Stored data:
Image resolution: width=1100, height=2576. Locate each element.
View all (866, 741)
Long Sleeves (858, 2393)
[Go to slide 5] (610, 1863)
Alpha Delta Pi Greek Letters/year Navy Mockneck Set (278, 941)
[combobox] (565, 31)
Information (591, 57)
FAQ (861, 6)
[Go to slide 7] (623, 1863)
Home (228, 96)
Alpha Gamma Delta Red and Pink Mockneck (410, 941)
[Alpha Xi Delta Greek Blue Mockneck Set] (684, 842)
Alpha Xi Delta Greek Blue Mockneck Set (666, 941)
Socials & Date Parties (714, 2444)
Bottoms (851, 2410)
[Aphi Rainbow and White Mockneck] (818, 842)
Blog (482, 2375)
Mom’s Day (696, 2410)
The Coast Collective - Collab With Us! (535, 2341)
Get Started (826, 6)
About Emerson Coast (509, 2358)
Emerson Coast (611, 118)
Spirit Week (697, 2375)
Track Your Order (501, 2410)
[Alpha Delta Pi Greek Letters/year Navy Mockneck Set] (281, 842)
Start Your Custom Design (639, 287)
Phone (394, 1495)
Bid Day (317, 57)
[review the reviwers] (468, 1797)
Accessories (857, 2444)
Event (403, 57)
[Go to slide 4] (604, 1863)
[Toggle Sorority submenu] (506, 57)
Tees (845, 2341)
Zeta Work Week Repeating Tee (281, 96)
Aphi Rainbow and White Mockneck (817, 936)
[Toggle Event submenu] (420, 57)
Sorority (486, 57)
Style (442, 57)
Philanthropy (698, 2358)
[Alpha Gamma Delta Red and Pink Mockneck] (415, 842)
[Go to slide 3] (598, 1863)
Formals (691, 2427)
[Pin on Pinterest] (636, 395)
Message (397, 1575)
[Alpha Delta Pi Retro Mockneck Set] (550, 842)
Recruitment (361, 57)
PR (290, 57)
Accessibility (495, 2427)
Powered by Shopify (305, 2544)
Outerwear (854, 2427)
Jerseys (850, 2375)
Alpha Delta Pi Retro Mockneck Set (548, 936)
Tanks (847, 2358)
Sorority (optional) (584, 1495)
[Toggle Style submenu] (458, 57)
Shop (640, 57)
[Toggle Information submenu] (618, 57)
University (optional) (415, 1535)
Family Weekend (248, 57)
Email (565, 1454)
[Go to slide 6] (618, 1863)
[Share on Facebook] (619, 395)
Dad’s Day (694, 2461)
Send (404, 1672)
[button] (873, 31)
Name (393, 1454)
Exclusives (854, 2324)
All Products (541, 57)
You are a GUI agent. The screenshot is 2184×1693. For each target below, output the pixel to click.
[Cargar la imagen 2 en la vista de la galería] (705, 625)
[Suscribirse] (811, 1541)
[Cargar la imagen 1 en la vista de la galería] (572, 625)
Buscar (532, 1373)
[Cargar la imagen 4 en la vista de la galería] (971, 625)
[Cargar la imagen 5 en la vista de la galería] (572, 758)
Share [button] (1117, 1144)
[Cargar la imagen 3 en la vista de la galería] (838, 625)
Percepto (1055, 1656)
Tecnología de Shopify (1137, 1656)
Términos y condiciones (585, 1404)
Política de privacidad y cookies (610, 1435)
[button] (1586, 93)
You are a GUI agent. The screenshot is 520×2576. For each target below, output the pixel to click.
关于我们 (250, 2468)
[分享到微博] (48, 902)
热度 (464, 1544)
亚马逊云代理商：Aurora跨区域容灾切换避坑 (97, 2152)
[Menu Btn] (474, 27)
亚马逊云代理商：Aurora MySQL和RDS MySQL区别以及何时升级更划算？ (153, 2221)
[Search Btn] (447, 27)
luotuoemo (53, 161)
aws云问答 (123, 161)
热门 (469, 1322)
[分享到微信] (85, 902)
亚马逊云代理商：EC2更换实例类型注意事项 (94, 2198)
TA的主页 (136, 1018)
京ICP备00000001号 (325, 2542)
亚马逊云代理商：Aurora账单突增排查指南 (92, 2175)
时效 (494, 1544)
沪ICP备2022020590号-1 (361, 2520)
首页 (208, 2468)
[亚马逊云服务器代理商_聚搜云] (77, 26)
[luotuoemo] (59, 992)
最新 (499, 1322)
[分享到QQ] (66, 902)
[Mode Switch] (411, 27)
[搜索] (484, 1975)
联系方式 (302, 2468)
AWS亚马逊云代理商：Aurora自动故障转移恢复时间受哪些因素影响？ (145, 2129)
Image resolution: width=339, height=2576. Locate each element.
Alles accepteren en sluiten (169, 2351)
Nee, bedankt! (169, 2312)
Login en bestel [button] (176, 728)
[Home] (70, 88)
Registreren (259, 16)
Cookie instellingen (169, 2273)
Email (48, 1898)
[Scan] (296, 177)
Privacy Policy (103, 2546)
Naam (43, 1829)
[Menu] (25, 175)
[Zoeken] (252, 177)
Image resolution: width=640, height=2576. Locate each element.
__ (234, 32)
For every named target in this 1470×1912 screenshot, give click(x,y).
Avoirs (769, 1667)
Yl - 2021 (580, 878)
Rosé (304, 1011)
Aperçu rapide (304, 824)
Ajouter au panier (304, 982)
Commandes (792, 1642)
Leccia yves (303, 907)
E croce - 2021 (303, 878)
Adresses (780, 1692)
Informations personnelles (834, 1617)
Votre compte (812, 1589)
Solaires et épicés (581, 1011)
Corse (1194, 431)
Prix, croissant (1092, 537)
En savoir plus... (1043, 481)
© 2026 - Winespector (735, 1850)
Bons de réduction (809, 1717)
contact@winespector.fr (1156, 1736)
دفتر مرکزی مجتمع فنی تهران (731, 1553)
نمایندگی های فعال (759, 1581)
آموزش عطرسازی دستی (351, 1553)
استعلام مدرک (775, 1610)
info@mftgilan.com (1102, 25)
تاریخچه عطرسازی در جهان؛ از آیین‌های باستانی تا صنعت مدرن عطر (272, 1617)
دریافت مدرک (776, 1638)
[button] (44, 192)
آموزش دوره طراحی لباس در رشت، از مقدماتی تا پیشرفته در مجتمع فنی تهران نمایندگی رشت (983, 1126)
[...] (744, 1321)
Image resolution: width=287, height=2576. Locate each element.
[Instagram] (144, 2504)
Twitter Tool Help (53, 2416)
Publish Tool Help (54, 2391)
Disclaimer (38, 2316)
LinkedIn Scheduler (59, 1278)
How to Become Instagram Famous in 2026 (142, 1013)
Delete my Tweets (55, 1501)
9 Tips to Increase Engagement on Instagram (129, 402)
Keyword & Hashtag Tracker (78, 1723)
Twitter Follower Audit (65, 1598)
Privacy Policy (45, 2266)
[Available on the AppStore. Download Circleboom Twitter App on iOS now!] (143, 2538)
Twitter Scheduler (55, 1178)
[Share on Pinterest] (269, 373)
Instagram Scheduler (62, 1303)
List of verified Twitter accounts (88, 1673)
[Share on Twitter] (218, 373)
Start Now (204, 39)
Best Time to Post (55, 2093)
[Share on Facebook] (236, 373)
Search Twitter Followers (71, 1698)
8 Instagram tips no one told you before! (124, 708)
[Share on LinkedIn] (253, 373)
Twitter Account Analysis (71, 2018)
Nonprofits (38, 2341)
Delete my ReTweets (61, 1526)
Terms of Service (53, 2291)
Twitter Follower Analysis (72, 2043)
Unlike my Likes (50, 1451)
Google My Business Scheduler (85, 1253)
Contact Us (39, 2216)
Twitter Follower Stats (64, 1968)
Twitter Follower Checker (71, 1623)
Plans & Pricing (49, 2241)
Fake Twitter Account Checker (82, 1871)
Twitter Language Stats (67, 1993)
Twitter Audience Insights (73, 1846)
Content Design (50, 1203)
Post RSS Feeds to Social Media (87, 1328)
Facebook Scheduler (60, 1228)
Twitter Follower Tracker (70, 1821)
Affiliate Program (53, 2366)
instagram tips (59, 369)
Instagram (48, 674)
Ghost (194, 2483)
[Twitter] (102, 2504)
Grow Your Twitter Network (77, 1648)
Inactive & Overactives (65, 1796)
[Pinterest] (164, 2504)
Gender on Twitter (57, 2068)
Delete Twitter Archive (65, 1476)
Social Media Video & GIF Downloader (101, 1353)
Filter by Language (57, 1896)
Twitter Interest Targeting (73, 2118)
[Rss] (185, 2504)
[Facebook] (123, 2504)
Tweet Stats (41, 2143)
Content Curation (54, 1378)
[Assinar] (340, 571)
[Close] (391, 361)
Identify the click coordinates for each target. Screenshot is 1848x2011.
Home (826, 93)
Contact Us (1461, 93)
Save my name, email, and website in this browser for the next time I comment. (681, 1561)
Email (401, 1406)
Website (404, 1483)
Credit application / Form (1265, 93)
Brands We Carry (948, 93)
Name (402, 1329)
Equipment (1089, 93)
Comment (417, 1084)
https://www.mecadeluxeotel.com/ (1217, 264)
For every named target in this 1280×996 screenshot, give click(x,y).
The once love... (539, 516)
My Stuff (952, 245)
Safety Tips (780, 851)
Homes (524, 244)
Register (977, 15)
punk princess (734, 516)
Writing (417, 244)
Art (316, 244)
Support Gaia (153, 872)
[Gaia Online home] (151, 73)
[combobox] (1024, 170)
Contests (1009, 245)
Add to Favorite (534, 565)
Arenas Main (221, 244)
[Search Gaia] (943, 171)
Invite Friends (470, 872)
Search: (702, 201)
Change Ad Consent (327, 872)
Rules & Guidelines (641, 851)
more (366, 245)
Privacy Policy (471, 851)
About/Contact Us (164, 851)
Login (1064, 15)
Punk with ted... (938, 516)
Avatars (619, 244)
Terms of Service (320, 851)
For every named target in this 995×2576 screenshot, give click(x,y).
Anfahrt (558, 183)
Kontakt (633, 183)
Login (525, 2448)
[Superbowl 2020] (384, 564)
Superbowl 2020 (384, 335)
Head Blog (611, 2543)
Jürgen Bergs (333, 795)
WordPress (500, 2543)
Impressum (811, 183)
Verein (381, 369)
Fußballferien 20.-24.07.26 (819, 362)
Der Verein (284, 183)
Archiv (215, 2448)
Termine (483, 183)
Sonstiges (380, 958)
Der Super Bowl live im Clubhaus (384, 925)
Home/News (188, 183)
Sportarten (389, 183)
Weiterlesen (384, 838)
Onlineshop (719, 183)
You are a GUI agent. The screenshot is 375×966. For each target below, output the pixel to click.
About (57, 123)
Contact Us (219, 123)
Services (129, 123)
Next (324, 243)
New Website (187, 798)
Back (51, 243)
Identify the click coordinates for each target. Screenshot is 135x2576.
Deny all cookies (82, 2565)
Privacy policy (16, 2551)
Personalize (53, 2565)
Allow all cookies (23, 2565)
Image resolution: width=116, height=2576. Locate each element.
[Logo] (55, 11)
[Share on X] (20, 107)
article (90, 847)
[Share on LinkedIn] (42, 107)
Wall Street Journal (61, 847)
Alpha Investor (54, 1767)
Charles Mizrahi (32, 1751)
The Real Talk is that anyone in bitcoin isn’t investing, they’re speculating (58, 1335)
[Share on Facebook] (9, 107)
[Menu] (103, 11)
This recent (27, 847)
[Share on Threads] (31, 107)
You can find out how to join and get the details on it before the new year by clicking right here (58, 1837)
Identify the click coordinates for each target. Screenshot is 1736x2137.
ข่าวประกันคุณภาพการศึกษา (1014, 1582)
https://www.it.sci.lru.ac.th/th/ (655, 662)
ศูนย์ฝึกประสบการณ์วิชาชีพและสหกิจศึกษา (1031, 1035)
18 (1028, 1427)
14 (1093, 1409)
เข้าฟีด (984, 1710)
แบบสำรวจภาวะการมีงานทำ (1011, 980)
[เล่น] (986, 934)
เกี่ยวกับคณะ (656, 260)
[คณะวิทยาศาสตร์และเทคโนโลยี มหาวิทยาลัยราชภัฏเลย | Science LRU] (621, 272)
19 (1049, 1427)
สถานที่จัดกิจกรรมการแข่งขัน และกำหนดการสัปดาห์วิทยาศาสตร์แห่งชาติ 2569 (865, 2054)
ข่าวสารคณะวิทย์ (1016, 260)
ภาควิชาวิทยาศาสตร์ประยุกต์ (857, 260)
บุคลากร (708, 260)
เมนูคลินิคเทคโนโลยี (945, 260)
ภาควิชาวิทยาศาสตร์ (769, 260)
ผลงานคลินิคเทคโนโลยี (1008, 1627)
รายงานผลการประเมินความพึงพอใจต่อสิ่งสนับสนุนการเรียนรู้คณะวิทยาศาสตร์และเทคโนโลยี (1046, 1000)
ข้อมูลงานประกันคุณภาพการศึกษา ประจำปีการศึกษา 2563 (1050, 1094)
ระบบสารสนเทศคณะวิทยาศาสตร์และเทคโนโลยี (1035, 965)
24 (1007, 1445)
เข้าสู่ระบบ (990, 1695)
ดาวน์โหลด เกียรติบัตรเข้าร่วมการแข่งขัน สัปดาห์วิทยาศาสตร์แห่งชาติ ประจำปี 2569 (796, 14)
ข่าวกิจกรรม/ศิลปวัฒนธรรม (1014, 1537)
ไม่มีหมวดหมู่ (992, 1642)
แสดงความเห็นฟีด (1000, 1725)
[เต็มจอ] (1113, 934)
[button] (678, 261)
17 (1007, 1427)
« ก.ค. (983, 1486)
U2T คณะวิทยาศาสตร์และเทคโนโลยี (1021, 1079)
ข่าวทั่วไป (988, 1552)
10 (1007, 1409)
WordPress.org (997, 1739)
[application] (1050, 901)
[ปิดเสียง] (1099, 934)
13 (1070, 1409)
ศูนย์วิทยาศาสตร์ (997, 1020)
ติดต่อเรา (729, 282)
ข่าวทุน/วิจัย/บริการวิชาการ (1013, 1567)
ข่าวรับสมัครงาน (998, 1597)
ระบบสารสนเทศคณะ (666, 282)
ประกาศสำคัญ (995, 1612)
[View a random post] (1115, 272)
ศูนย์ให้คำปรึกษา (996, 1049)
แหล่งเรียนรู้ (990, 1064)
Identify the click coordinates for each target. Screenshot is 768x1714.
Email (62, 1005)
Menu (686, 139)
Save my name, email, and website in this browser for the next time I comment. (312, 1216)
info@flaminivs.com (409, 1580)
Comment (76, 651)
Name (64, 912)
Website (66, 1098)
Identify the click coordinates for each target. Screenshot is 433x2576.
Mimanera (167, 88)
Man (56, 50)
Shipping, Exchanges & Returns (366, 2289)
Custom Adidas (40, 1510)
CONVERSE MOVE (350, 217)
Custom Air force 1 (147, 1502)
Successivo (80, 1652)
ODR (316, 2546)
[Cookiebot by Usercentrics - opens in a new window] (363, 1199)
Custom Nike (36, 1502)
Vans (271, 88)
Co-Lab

Work task – Find "ก.ค. (983, 1486)" in the entries above and copy that whole line exactly, then each line after it through the line that contains "ติดต่อเรา (729, 282)".

Task result –
« ก.ค. (983, 1486)
U2T คณะวิทยาศาสตร์และเทคโนโลยี (1021, 1079)
ข่าวทั่วไป (988, 1552)
10 (1007, 1409)
WordPress.org (997, 1739)
[application] (1050, 901)
[ปิดเสียง] (1099, 934)
13 (1070, 1409)
ศูนย์วิทยาศาสตร์ (997, 1020)
ติดต่อเรา (729, 282)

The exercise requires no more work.